Lower Bounds on Pauli Manipulation Detection Codes
Keiya Ichikawa, Kenji Yasunaga
TL;DR
This work addresses the absence of lower bounds for Pauli Manipulation Detection (PMD) codes and derives the first quantitative trade-off between error tolerance and redundancy for these codes. By exploiting that the Pauli group forms a unitary 1-design, the authors bound the average Pauli-induced leakage to the code space and obtain the central result $\varepsilon \ge \sqrt{(q^{2n-\lambda}-1)/(q^{2n}-1)}$, which implies $\lambda \ge 2 \log_q(1/\varepsilon) - \log_q 2$. This establishes a fundamental limit on PMD code performance and clarifies the redundancy required to detect nontrivial Pauli errors, with comparisons to existing constructions showing a gap in certain regimes.
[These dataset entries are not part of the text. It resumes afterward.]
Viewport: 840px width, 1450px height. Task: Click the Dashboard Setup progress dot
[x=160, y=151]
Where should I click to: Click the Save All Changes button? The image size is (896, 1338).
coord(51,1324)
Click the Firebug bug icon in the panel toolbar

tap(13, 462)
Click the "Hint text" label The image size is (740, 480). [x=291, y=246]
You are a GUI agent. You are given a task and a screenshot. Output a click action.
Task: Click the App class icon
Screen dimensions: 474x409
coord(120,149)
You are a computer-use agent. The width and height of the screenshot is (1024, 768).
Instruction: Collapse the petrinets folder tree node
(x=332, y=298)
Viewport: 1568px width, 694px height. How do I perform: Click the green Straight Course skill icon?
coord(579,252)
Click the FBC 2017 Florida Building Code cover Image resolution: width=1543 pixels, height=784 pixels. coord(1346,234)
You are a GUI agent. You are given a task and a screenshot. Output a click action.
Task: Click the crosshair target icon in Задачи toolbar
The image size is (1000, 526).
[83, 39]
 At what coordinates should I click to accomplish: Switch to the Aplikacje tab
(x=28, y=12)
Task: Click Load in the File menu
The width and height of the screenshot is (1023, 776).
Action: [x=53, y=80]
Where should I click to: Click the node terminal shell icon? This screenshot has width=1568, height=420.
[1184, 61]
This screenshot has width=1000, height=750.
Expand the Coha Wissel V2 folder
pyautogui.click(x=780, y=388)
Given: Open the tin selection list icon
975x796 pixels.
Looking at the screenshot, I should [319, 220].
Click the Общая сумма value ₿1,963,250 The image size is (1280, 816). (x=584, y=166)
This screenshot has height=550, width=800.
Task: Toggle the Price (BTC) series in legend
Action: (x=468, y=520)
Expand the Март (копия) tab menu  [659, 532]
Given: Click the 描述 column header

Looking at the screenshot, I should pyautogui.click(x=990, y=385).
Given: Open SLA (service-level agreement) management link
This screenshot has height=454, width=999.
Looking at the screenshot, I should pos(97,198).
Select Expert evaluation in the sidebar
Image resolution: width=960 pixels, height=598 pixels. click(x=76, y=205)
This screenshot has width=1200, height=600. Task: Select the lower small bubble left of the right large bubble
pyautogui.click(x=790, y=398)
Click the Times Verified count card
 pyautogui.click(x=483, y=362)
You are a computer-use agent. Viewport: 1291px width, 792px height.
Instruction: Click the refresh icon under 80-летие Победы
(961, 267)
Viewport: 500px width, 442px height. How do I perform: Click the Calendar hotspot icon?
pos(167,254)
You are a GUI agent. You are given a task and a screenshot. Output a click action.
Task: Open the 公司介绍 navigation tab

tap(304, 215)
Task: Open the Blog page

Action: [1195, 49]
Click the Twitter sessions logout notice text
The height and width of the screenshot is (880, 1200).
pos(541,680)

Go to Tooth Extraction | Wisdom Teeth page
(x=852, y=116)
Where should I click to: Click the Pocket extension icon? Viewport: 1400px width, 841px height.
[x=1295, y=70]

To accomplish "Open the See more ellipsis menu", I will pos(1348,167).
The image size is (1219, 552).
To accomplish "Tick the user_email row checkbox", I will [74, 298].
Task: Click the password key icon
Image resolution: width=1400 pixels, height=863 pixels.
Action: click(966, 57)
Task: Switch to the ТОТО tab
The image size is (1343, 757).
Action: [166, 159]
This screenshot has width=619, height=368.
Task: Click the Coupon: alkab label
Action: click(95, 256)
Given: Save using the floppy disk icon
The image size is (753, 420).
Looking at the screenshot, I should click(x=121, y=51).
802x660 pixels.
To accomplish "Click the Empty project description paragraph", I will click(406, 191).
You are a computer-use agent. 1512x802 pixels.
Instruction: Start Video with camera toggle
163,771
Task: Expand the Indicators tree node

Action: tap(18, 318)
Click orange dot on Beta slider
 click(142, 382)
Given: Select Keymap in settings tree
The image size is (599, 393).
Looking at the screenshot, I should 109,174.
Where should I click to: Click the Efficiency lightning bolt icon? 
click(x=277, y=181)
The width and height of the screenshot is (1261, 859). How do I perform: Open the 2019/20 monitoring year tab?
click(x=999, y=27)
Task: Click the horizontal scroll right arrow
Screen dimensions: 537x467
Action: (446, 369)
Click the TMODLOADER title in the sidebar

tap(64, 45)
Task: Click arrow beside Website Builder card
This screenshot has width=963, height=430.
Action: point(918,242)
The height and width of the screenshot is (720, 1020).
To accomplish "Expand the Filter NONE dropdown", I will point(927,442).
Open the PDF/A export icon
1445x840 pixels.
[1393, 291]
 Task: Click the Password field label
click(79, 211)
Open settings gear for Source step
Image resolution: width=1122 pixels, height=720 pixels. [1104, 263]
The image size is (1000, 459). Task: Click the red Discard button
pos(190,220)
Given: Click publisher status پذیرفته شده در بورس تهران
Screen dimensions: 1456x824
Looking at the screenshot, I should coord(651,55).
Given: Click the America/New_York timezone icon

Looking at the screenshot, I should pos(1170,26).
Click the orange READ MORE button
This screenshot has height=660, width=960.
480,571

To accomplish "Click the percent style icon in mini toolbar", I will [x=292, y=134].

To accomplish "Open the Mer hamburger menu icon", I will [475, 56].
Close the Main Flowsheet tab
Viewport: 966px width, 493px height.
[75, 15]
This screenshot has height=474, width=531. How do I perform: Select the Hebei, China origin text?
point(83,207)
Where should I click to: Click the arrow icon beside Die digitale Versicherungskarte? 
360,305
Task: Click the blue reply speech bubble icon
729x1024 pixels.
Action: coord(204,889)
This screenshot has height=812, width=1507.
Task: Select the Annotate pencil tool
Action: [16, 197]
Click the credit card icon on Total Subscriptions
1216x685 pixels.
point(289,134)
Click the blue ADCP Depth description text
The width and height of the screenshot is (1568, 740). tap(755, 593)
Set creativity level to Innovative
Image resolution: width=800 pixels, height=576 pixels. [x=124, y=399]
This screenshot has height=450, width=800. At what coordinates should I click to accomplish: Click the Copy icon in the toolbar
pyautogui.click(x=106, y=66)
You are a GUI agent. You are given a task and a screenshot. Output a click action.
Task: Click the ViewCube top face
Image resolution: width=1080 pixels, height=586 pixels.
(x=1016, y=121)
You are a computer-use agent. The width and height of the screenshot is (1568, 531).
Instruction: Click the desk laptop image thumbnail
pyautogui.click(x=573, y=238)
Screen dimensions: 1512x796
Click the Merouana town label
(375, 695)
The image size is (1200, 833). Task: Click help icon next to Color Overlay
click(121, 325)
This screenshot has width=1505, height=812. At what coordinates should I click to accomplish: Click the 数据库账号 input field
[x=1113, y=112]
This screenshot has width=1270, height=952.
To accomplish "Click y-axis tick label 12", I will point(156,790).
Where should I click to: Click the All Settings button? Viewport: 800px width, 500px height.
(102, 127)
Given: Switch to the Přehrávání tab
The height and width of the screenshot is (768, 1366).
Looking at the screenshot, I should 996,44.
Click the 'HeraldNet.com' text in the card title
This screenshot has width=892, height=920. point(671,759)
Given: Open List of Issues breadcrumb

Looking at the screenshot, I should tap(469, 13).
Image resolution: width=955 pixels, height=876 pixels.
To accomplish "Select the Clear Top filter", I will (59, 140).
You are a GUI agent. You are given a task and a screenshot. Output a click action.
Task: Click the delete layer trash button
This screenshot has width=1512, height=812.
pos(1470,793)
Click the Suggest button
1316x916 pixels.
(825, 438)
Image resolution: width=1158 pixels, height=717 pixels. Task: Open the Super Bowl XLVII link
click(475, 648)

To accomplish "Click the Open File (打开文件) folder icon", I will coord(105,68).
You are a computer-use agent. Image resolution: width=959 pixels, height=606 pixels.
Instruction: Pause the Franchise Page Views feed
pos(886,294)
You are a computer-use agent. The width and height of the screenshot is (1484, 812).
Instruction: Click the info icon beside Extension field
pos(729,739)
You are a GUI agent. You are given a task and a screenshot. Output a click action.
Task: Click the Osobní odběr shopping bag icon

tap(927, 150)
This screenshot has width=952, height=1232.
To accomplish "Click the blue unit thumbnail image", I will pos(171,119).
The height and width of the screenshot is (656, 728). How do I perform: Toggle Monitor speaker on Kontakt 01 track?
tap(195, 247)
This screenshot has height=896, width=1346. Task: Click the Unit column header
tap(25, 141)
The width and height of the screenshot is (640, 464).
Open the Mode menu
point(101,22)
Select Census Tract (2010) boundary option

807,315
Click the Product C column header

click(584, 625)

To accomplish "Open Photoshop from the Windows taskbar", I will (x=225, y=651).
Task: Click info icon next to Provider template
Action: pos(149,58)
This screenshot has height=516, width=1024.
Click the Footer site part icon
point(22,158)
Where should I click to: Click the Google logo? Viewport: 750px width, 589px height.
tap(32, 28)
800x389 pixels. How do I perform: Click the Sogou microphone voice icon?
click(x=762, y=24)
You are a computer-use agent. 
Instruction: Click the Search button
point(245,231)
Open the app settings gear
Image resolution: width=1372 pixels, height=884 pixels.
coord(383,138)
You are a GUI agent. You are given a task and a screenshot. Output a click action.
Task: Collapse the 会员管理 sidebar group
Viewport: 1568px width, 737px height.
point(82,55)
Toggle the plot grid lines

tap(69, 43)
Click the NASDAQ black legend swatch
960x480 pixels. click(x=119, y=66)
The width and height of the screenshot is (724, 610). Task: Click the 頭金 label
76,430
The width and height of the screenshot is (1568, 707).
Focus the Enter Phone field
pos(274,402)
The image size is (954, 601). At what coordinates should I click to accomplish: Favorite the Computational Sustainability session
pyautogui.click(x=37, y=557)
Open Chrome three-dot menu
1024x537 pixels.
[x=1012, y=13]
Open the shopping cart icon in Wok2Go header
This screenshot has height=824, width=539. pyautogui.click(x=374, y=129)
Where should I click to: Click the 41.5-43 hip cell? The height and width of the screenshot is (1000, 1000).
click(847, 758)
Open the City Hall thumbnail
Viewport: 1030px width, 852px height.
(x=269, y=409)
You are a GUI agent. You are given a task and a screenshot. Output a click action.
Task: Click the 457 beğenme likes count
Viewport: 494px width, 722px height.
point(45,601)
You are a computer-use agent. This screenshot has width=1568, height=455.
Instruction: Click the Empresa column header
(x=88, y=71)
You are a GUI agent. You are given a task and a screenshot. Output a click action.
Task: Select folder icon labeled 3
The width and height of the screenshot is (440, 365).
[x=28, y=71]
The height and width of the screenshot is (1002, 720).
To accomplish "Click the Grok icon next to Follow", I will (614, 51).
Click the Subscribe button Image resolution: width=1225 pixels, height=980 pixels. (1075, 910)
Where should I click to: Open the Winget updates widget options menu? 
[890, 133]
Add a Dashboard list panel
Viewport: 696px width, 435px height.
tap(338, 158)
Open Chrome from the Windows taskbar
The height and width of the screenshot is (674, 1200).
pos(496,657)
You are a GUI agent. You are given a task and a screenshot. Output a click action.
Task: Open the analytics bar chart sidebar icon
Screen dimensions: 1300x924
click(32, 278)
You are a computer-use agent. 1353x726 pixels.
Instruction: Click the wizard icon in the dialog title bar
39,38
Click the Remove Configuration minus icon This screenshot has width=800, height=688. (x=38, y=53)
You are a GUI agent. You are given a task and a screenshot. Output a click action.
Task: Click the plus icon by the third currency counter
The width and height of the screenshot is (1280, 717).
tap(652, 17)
The findings advance PMD code theory and enable construction of quantum erasure and tamper-detection schemes with provable reliability by linking error detection strength to redundancy.
Abstract
We present a lower bound for Pauli Manipulation Detection (PMD) codes, which enables the detection of every Pauli error with high probability and can be used to construct quantum erasure and tamper-detection codes. Our lower bound reveals the first trade-off between the error and the redundancy parameters in PMD codes.